• [Selection]
--------------------------------
The Mirror of Charity

HE also builded a great part of the east end of the Guildhall, beside many other good works that I know not.*

But among all other I will shew unto you one very notable, which I received credibly by a writing of his own hand, which also he willed to be fixed as a schedule to his last will and testament, the contents whereof was that he willed and commanded his executors as they would answer before God at the day of the resurrection of all flesh, that if they found any debtor of his that ought* to him any money, that if he were not in their consciences well worth three times as much, and also out of the debt of other men, and well able to pay, that then they should never demand it,* for he clearly forgave it, and that they should put no man in suit* for any debt due to him.

Look upon this, ye aldermen, for it is a glorious glass.*

From ‘Grafton’s Chronicle or History of England Vol. 1 (1189-1558) (1809) by Richard Grafton (?-1572). Additional information from ‘The Model Merchant of the Middle Ages, exemplified in the story of Whittington and his cat: being an attempt to rescue that interesting story from the region of fable, and to place it in its proper position in the legitimate history of this country’ (1860) by Samuel Lysons (1806-1877); ‘The History of Whittington, by T.H.’ (1885) ed. H. G. Wheatley; and ‘A Survey of London’ (1842) by John Stow (?1525-1605) ed. William J. Thoms.
--------------------------------
• [Information supplied]
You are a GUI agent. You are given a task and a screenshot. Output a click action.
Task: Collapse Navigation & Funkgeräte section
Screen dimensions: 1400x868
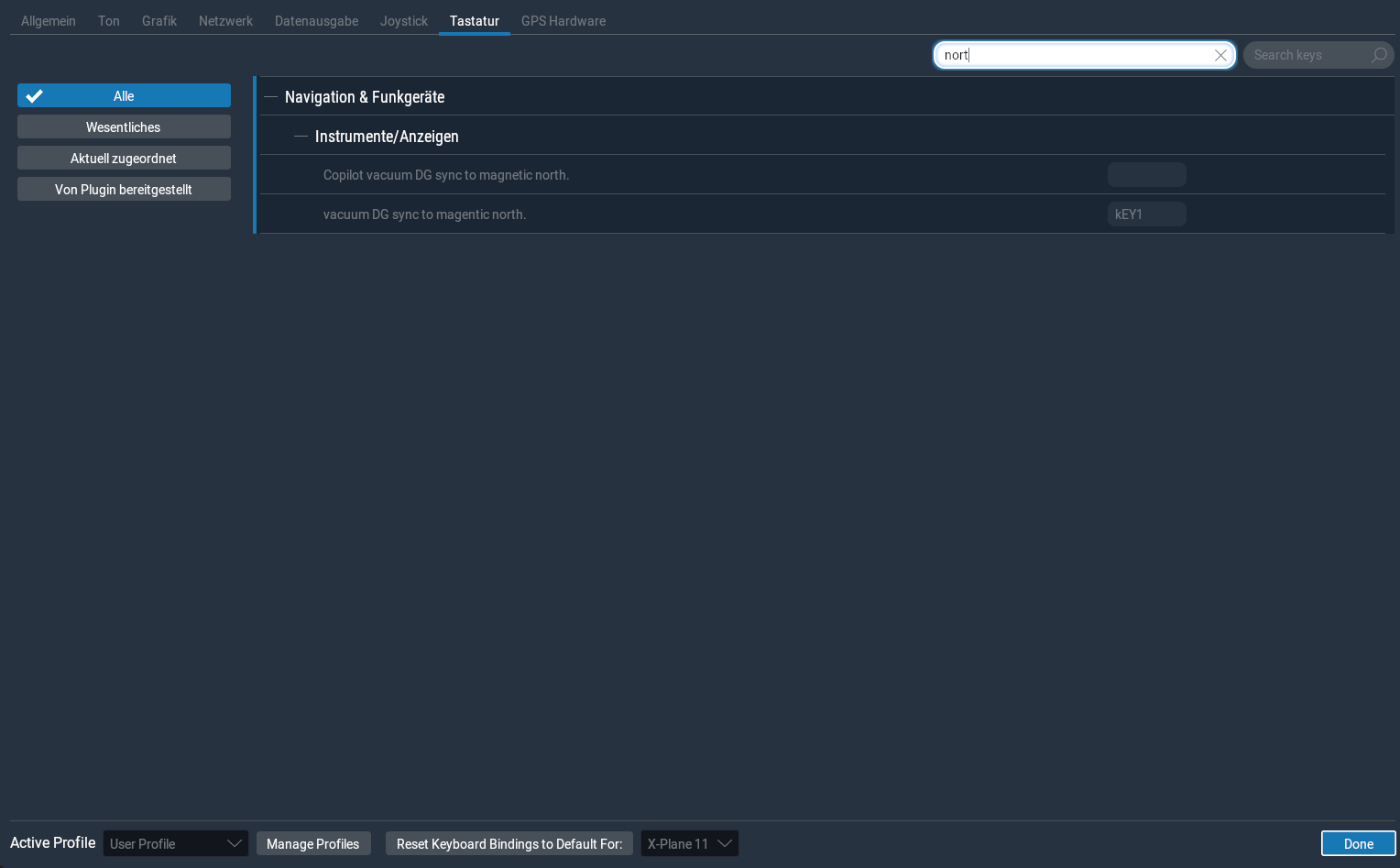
--------------------------------
• [Job A] Copy the part of the Mirror of Charity text that opens with the words containing "HE also builded" and closes with "due to him.".
• [Job B] Rewrite the paragraph of the Mirror of Charity text that begins "But among all other I will shew unto you" more briefly, keeping its main facts.
• [Job C] Go on with the Mirror of Charity text from the point where it stops.

• [Task answer A]
HE also builded a great part of the east end of the Guildhall, beside many other good works that I know not.*

But among all other I will shew unto you one very notable, which I received credibly by a writing of his own hand, which also he willed to be fixed as a schedule to his last will and testament, the contents whereof was that he willed and commanded his executors as they would answer before God at the day of the resurrection of all flesh, that if they found any debtor of his that ought* to him any money, that if he were not in their consciences well worth three times as much, and also out of the debt of other men, and well able to pay, that then they should never demand it,* for he clearly forgave it, and that they should put no man in suit* for any debt due to him.

• [Task answer B] He left a note in his own handwriting, attached to his will, in which he ordered his executors, as they would answer to God on the day of resurrection, never to collect money from any debtor unless they believed that person was worth at least three times the debt, free of debts to others, and well able to pay. Otherwise he fully forgave the debt, and no one was to be sued over any debt owed to him.

• [Task answer C]
* In 1397, Whittington negotiated the repurchase of City lands confiscated by Richard II five years earlier. In 1413, he raised funds for repairs to the nave of Westminster Abbey. He helped fund the Siege of Harfleur in 1415 during Henry V’s Agincourt campaign (in which his nephew Guy fought). In 1420, at the marriage of Henry V and Catherine of Valois, the Lord Mayor threw £60,000 of the King’s bonds onto the banquet bonfire, some £50m in today’s money. Thomas Byttering’s setting of the hymn En Katerine Solennia was almost certainly written for the wedding, at which Whittington would be present as Mayor of London: you can hear it in the video that follows below.

* Ought is an obsolete past form of owe, equivalent to owed.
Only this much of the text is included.